Photograph: Peter Cziborra/Reuters
No trophies are dished out on the regular season’s final day but Exeter’s hunger for victory remains insatiable. Whether the Chiefs ultimately win the title or not, they will keep on entertaining people right to the end and no team in the country currently has greater statistical momentum. They will now entertain Saracens in a semi-final at Sandy Park chasing a totally different outcome from last year’s Twickenham final.
Given Saracens have to squeeze in a European Champions’ Cup final next weekend, it would be wise not to count the Chiefs out prematurely. Rob Baxter’s side have been mastering the champions’ trick of winning when not entirely at their best or depleted by injuries and have not lost to anyone in the league since October.
While Baxter acknowledges the scale of the next challenge – “Everyone knows how good Saracens are; we could potentially be playing the best team in Europe” – his squad long ago ceased to be overawed by anyone.
Baxter also felt it made no difference that the kick-off at the Ricoh Arena was delayed, giving Wasps the advantage of knowing precisely what they needed to do to top the table.
In the final analysis this was still another joyous trip into Devonian dreamland: a maximum bonus point win for a record eighth match in succession which secured a home semi-final even in the absence of Dave Ewers, Henry Slade and Thomas Waldrom. These hard-working, relentless Chiefs are anything but a bunch of fly-by-night chancers.
The crucial 69th-minute try scored by the replacement scrum-half Will Chudley, for instance, was the 86th try Exeter have scored in this most prolific of seasons. A dominant Saracens finished top of the table with 80 points last year, six points clear of the field, and scored 60 tries and 580 points. Exeter have exceeded every single one of those marks this time, some achievement given their sluggish start to the campaign.

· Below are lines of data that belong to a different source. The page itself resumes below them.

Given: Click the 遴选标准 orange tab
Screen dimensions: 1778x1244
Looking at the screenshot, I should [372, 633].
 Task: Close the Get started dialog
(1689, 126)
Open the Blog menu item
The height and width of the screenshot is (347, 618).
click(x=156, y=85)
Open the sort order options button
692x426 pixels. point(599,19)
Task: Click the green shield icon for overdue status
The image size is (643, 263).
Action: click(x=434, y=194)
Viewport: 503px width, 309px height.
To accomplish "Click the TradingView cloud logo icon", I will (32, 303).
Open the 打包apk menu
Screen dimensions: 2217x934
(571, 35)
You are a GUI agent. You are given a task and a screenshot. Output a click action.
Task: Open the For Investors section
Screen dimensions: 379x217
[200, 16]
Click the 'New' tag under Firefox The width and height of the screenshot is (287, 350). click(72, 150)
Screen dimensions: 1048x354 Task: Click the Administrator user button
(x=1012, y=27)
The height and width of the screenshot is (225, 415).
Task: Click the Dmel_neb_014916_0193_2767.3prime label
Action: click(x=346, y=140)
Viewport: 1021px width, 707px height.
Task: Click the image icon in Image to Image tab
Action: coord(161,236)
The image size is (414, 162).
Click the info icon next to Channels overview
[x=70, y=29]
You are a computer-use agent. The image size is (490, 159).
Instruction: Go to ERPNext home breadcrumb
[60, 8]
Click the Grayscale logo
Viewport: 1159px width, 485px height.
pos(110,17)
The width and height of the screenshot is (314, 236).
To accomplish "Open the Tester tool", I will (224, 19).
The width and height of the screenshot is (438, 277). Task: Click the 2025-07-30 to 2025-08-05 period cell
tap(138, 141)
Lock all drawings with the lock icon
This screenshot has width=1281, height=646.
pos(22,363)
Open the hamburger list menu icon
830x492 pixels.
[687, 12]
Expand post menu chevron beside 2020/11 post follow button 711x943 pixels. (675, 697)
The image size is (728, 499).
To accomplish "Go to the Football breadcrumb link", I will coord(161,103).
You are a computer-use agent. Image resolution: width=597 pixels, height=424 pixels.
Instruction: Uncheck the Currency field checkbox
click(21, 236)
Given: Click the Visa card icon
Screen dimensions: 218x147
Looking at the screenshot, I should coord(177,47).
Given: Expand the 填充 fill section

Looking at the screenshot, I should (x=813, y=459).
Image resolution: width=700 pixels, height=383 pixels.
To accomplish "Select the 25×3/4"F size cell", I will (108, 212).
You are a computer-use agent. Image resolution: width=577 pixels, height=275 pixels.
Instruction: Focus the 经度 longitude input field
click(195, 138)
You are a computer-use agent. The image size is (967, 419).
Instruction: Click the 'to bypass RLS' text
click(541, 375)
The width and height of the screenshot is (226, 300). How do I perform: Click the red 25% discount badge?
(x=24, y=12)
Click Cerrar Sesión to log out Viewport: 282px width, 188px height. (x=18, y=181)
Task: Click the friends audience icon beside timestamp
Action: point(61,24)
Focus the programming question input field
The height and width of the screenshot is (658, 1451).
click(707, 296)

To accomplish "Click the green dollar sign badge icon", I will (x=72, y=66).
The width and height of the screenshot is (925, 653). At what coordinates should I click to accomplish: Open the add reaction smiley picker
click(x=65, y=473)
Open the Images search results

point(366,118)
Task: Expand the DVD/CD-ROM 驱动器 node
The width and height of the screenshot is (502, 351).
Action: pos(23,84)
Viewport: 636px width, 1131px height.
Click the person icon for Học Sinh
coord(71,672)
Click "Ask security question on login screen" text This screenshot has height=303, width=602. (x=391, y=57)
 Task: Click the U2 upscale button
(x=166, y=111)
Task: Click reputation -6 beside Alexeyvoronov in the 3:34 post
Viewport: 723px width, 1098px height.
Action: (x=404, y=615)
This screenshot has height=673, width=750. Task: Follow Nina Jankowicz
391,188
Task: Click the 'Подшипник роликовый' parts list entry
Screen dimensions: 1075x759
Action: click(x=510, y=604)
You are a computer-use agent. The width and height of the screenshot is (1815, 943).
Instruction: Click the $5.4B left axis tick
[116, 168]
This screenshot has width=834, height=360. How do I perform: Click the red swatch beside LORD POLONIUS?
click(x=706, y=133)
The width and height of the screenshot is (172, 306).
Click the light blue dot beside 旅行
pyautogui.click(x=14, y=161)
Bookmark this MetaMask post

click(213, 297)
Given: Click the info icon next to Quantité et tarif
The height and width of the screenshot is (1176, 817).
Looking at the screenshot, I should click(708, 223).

If they rode their luck on occasions during a madcap game of oval-shaped pinball, there can be no disputing the ceaseless endeavour and collective pride that extracts them from trouble on a weekly basis. Gloucester defended hard and ran harder on occasions; the Chiefs, 15-6 down in the first half, soaked it all up and repeatedly hit their hosts on the counter, growing ever stronger and more confident the longer the game went on.
Gloucester’s season, from start to finish, has been a litany of what-ifs: the team that beat France’s top team, La Rochelle, away from home to reach next Friday’s European Challenge Cup final and looked irresistible for the opening hour of their first league game against Leicester in September have not displayed their true colours often enough.
They started like greyhounds again here, contributing fully to a blistering first quarter and stretching the Chiefs defence enough out wide to create a final early try for the flanker Lewis Ludlam.
When the lurking Jonny May picked off Gareth Steenson’s pass and cruised 65 metres to score at the other end, the Chiefs had no option but to dig deep again. This was the sixth game in a row in which Exeter have conceded an interception try, the price to be paid for their constant gainline positivity, yet they have still won on each occasion.
It did help that the Cherry and White defence, impressive for lengthy periods, slackened momentarily to allow Ian Whitten to carve straight through some softish defence to score under the posts and reduce the interval deficit to 15-13. If anything the game’s pace then cranked up another notch, with both sides determined to end the regular campaign in style.
Had there not been a knock-on in the build-up, May would have been a contender for finish of the season as he soared up and over his England team-mate Jack Nowell, only for the Chiefs to work their way back upfield for the replacement Sam Simmonds to put the prop Ben Moon over by the left corner flag. James Short and Chudley duly secured the bonus point, cancelling out May’s second score at the other end. The last quarter, as so often in recent months, was a case of the Chiefs once again showing their opponents who is boss.